An attorney for the Mid-Atlantic Sports Network and the Baltimore Orioles argued on Tuesday that Major League Baseball Commissioner Rob Manfred decided at some point that the two organizations should lose a dispute about the fair market value of the TV rights for the Washington Nationals.
“His view was, ‘The Orioles should lose.’ And he has said that over and over and over again,” said Carter Phillips, an attorney for MASN and the Orioles, during oral argument before New York’s highest court. “So that partiality continues on to this day — and this court should not blink at it.”
Phillips asked the New York Court of Appeals to send the dispute to a neutral body for a third arbitration. The judges did not indicate when they will issue a decision in the case, which MASN and the Orioles have asserted in court documents could threaten the sustainability of the network as well as the competitiveness, economic viability and ability of the team to remain in Baltimore.

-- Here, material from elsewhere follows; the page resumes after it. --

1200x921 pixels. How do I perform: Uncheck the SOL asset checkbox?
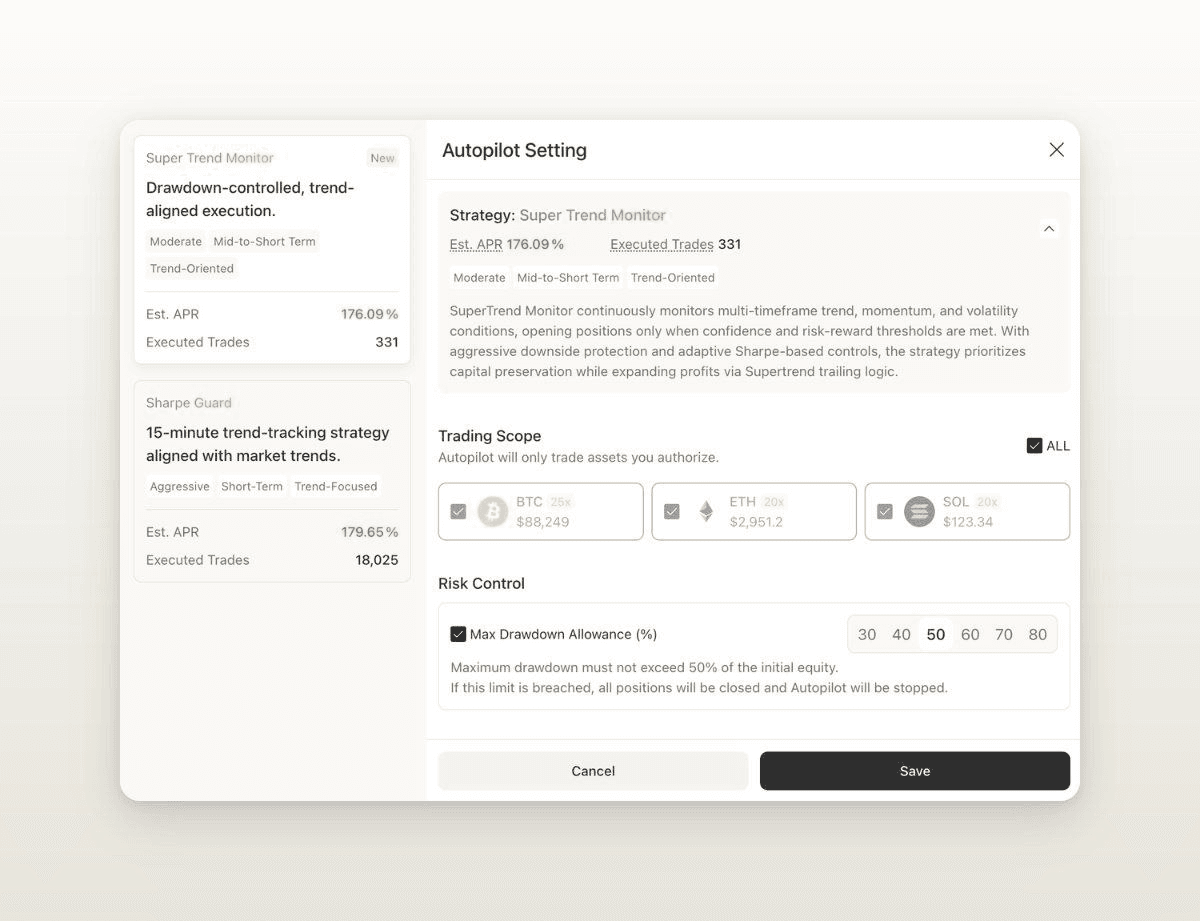[885, 512]
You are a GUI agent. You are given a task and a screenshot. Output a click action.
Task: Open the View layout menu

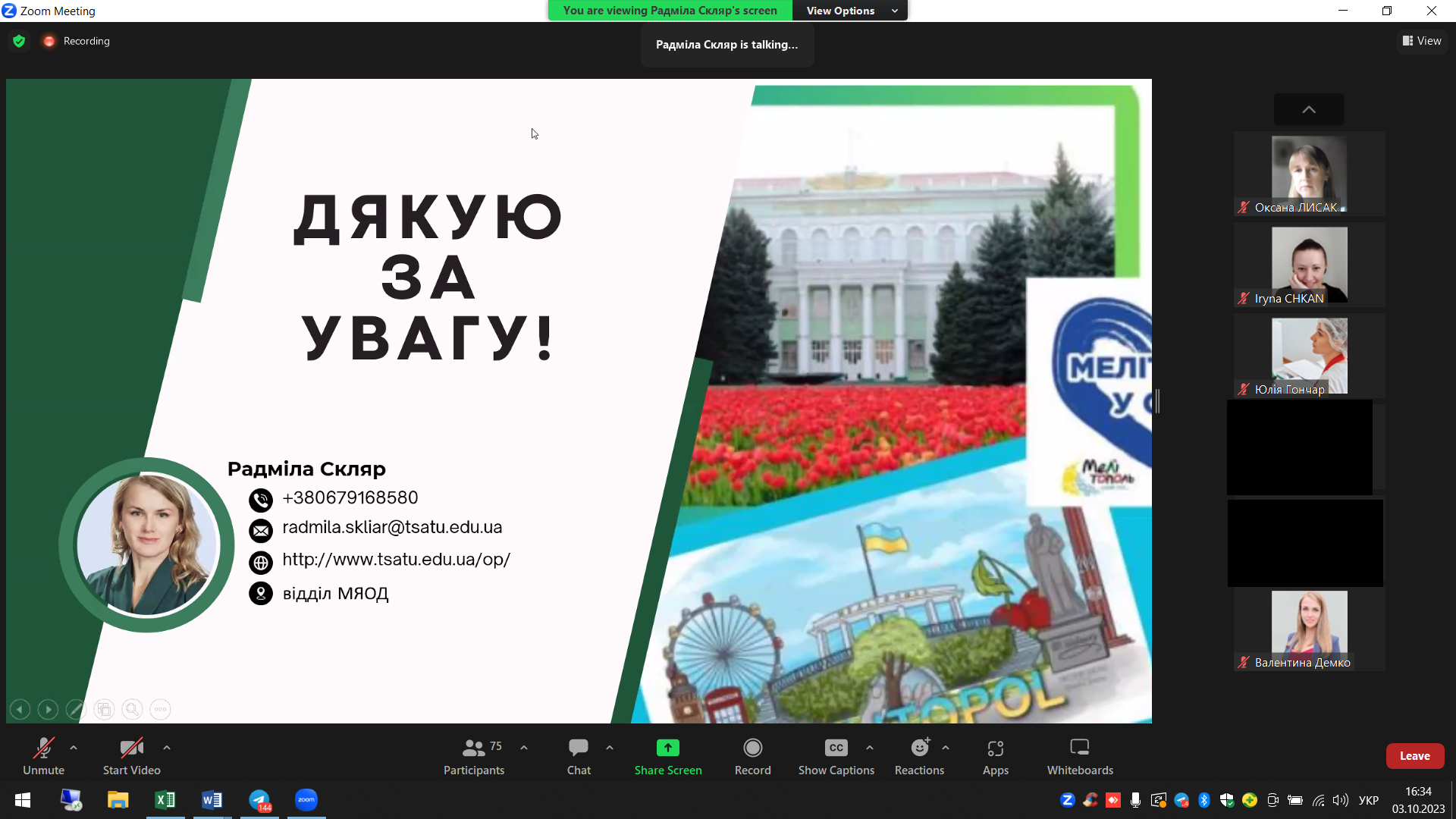tap(1422, 41)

The case dates to 2002 when MLB bought the Montreal Expos for $120 million and later announced that the team would move to Washington, D.C.
To resolve several issues related to the move, including compensating the Orioles for another team coming into their territory, MLB pushed for a settlement.
That’s where MASN comes into play.
MASN would exclusively broadcast both Orioles and Nationals games — except, for instance, ones that are nationally televised — and pay each team the same amount every year in TV rights. Meanwhile, the Orioles would own a majority of the network and receive most of the profits.
When the sides could not come to terms on the fair market value of TV rights for the Nationals for 2012-2016, they went to arbitration before an MLB committee. That’s the process for resolving disputes outlined in the settlement agreement.
The Orioles argued that the fair market value for both teams was worth $39.5 million per season. Meanwhile, the Nationals initially asked for $118 million each year.
An MLB committee made up of three executives from other teams in 2014 determined that the fair market value of the TV rights was $298.1 million — or an average of $59.6 million per year.
New York Supreme Court Justice Lawrence K. Marks later threw out that award on the grounds that the same law firm, Proskauer Rose LLP, represented MLB, the Nationals and several other teams at the same time.
In 2019, an MLB committee composed of three executives from different teams determined that the fair market value was $296.8 million — or an average of $59.3 million per year.
Phillips said the judges should be worried about the fairness of the process.
In court documents, MASN and the Orioles wrote that Manfred personally submitted three affidavits supporting the position of the Nationals in court. That’s in addition to making statements to the press including, “I think sooner or later MASN is going to be required to pay those rights fees.”
“No other court faced with any situation like this has done anything other than send the matter to a neutral and impartial arbitration panel,” Phillips said.
But Derek Shaffer, an attorney for the Nationals, said a justice found one problem with the first arbitration: the fact that the same law firm represented the team and the league at the same time.
That’s an issue, he said, that was easily fixed. Since that time, Shaffer said, a new MLB committee held a two-day hearing, considered seven expert reports and issued an almost 50-page decision.
“So you’re arguing one person being disqualified did not infect forever or make it such that we should disregard an agreement that the parties reached in the original settlement?” Judge Shirley Troutman asked.
“That’s exactly right,” Shaffer replied.
Shaffer said the panel is “uniquely competent” to decide the fair market value of TV rights. He described the teams as sophisticated parties who agreed that’s how disputes should be resolved, noting that Orioles owner Peter Angelos once praised the process when he testified before Congress.
In his rebuttal, Phillips said the only way to end the litigation is to send the dispute to a neutral forum.
Regardless of what’s decided, Phillips said, there will no longer be a basis for challenging the fairness and impartiality of the decision in court
“That’s what we bargained for: fair and impartial,” Phillips said. “I ask the court to reverse.”